No momento, você está visualizando Apesar de mudanças nas leis sobre remuneração de dirigentes, tema ainda provoca incertezas no terceiro setor
checking accounts with a calculator

Apesar de mudanças nas leis sobre remuneração de dirigentes, tema ainda provoca incertezas no terceiro setor

  • Autor do post:
  • Categoria do post:Captamos
Algumas Organizações da Sociedade Civil (OSCs) apresentam orçamento digno de uma empresa de grande porte e desenvolvem projetos com logística comparável às mais complexas operações privadas. Ainda assim, durante muito tempo, a remuneração de dirigentes do terceiro setor foi vetada, o que representou um entrave à profissionalização da gestão na área. A permissão legal para remunerar diretores de instituições filantrópicas é relativamente recente, não tem sequer 20 anos. Apesar desse avanço, ainda há muitos ajustes a fazer.

“Herança da década de 30, a proibição carregava a ideia de que as pessoas que ocupam cargos de diretoria nas organizações sem fins lucrativos deveriam fazê-lo de modo voluntário ou gratuito, bem como a falsa ideia de que a finalidade não lucrativa da organização abrangeria a vedação de qualquer remuneração neste sentido”, explica a professora de direito da Fundação Getúlio Vargas (FGV) e advogada Aline Gonçalves de Sousa, do escritório Szazi, Bechara, Storto.

A primeira norma a impedir que os gestores recebessem pelo trabalho desenvolvido nas entidades foi a lei 91, de 1935, que definia as regras para concessão do Título de Utilidade Pública Federal — permitia que as organizações tivessem benefícios fiscais e obtivessem doações incentivadas de empresas.

A lei 9.532, de 1997, reforçou essa posição, afirmando que receberiam imunidades tributárias apenas as organizações de educação e de assistência social que não remunerassem dirigentes. Já a lei 12.101, de 2009, estabeleceu a mesma proibição, mas em relação às entidades que pleiteassem o Certificado de Entidade Beneficente de Assistência Social (Cebas).

Ao longo dos anos,  esse tipo de barreira atrapalhou o desenvolvimento do setor social privado brasileiro, “pois as imunidades e isenções tributárias correspondem a uma importante parcela da sustentabilidade da maioria das OSCs, bem como eram condição para firmar contratos com o Poder Público, que, em alguns setores, correspondem a mais de 50% dos atendimentos”, destaca a advogada Nicole Hoedemaker, assessora jurídica da Associação Paulista de Fundações (APF).

Novo entendimento

A primeira mudança de entendimento sobre o tema aconteceu em 1999, a partir da Lei 9.790,  que regula as Organizações da Sociedade Civil de Interesse Público (Oscips). Ao entrar em vigor, a legislação autorizou a remuneração de diretores de Oscips, “desde que fosse respeitado o limite estabelecido para a remuneração de servidores do Poder Executivo Federal”.

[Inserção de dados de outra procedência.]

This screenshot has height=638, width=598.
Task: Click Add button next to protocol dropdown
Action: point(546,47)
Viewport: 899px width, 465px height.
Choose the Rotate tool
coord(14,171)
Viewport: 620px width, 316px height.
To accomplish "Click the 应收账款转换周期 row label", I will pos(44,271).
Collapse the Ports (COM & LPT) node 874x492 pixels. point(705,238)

Cerca de quatro anos depois, a Lei nº 12.868, de 2013, possibilitou a remuneração dos dirigentes estatutários, desde que em valor bruto inferior a 70% do limite estabelecido para servidores do Poder Executivo Federal. Já a Lei nº 13.151, de 2015, permitiu que fundações e associações assistenciais pagassem seus gestores, respeitados como limites máximos os valores praticados pelo mercado na região de sua área de atuação.

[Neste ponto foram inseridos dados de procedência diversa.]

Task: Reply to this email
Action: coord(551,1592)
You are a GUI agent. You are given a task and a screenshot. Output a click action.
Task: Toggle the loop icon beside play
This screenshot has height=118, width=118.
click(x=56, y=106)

As normas que liberam a remuneração, no entanto, não foram suficientes para colocar um ponto final nas discussões em torno do tema. Como ressalta a professora de direito da FGV, “tendo em vista que as regras para permissão foram editadas de maneira gradual, e não totalmente integrada, há ainda um desafio de harmonização e esclarecimento de alguns conceitos”.

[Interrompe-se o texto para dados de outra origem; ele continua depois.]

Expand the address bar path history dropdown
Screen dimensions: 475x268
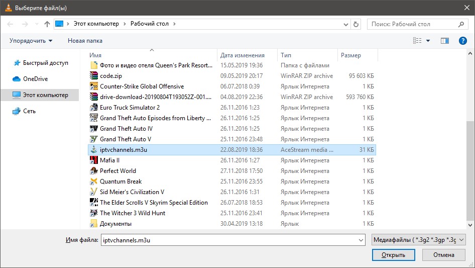345,24
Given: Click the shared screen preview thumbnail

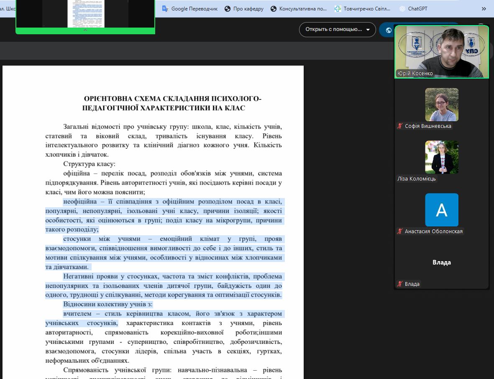Looking at the screenshot, I should coord(85,13).
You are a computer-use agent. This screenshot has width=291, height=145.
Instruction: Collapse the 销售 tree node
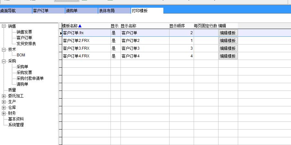(x=4, y=26)
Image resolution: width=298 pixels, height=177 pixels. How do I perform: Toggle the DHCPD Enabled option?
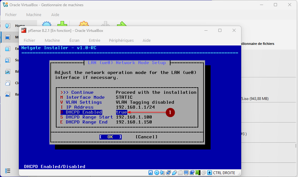click(x=84, y=112)
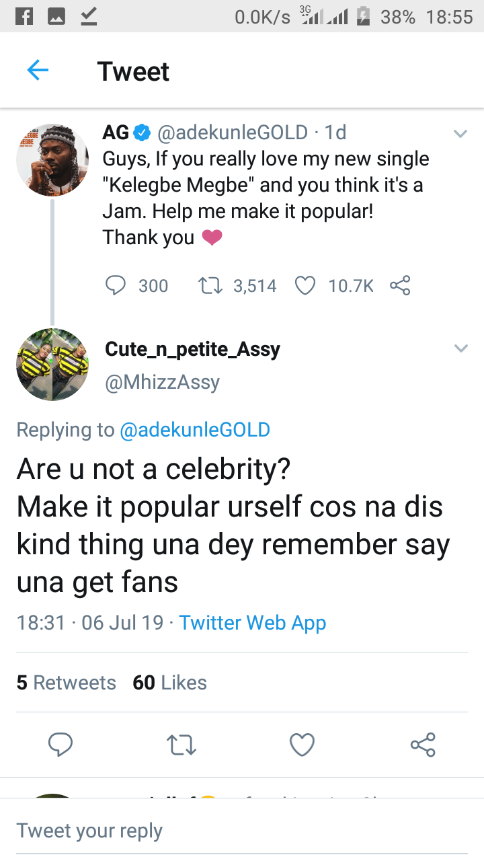Reply to Cute_n_petite_Assy's tweet

(x=61, y=745)
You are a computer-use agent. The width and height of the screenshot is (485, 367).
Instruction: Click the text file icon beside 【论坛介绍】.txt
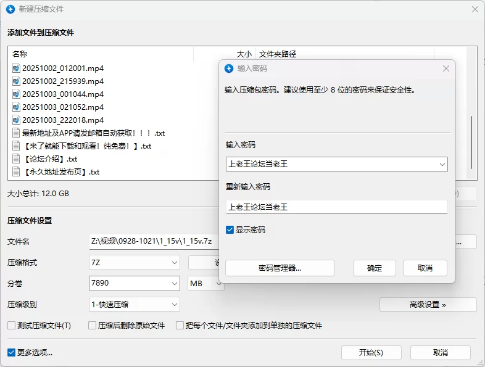tap(16, 159)
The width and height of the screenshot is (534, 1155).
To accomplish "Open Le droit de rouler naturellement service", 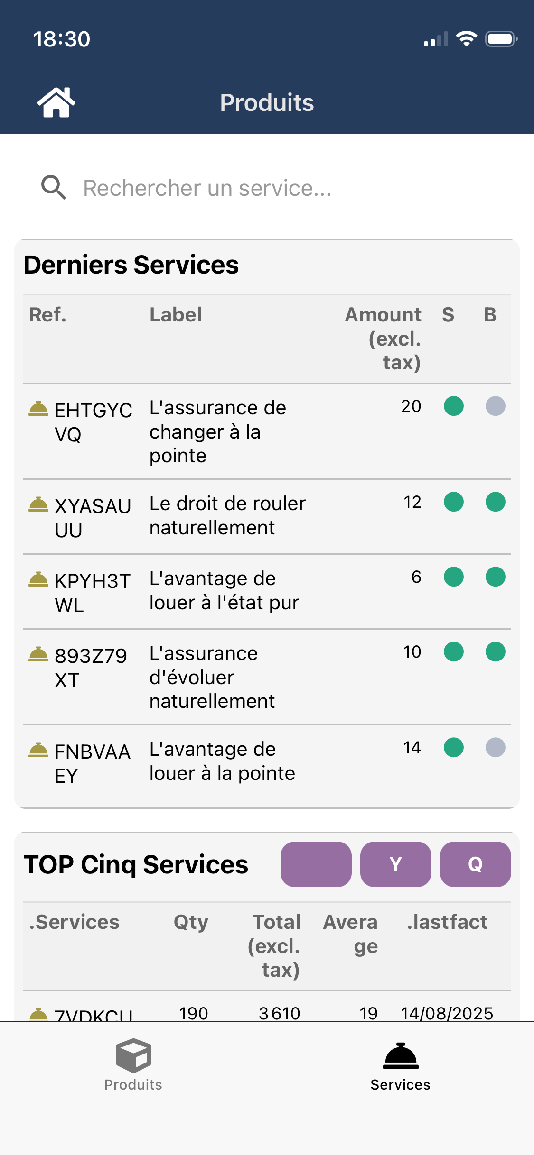I will pyautogui.click(x=227, y=515).
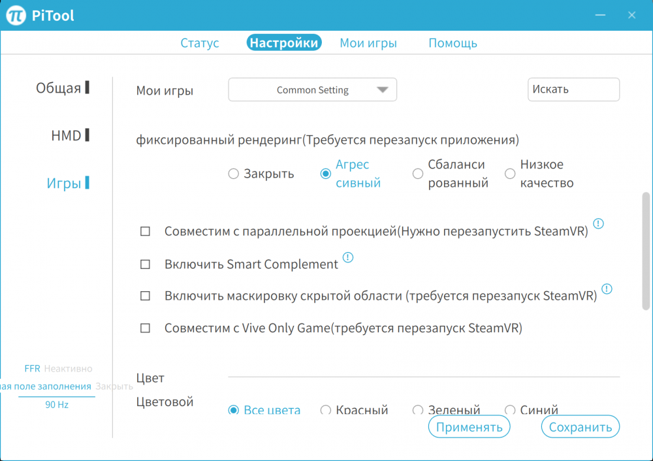Click the PiTool logo icon

14,14
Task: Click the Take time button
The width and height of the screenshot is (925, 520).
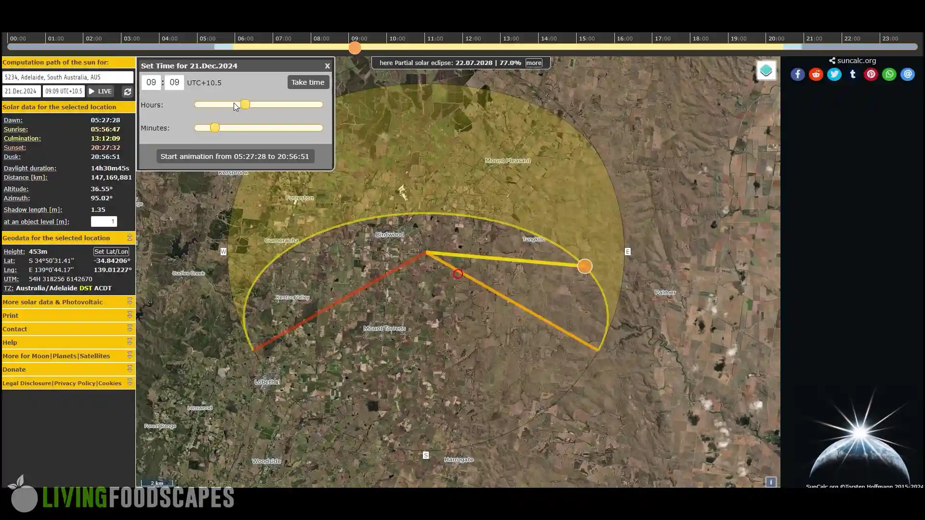Action: [308, 82]
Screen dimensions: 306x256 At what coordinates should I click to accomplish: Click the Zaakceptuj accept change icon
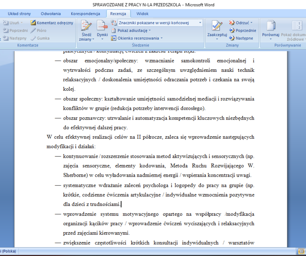(x=217, y=26)
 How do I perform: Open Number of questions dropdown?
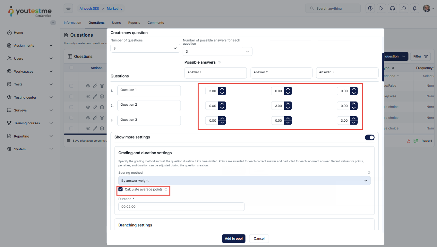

A assessora jurídica da APF é ainda mais incisiva: “Muitas OSCs ainda optam por não remunerar dirigentes, pois o Poder Público insiste em ‘interferir’ na administração das entidades, gerando insegurança jurídica quanto à possibilidade de perda das imunidades e isenções por dificuldade de interpretação ou, pior ainda, de aplicação dos limites impostos pelas leis”.

Mesmo com todas as críticas, Nicole reconhece a importância dos avanços nos últimos anos. “A principal consequência foi a maior profissionalização das OSCs, permitindo remunerar seus gestores, que assumiam muitas responsabilidades sem qualquer contrapartida.”